Na península da Guajira, região que abrange o nordeste da Colômbia e noroeste da Venezuela, habitam os Wayúus. Considerados a maior etnia indígena desse território, exibem entre suas marcas tradições, estilos, sistemas políticos, centralidade na família, cemitérios como lugares sagrados e a língua – o wayunaiki. O sistema judicial, que tem autonomia frente ao judiciário colombiano, por exemplo, reserva o compartilhamento à punição e reparação de um crime individual. Um ato ilícito de um Wayúu é um crime de toda a tribo e deve ser julgado de maneira material, espiritual e simbólica.

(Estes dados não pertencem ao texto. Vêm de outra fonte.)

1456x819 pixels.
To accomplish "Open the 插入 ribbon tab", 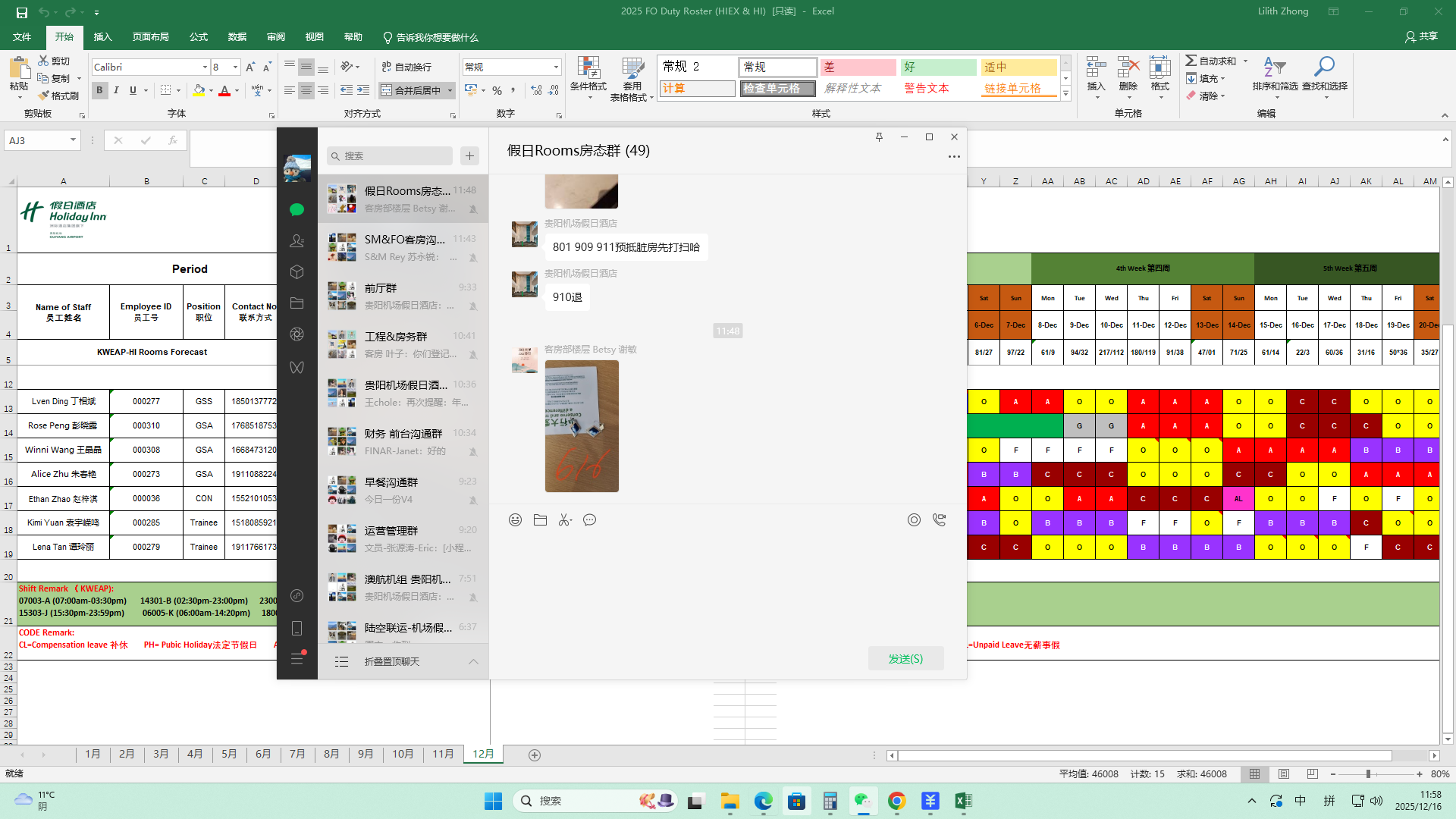I will (x=102, y=37).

Parte da história dos Wayúus é contada no documentário “Espíritus Guerreros: Histórias de resistência Wayúu” (disponível no YouTube), de autoria de Forrest Hylton, historiador especializado em América Latina e Caribe, que abrange em seus estudos questões sobre a soberania indígena, as políticas em relação as matérias-primas, a formação dos estados e impérios, além de etnia, parentesco e linhagem. Entre suas obras, a Revolução Colombiana ganhou tradução em português pela editora Unesp. Ele esteve na Faculdade de Filosofia e Ciências Humanas da UFBA na última quinta-feira, 13 de dezembro, num instigante debate realizado após a exibição de seu filme, fruto de pesquisa de campo.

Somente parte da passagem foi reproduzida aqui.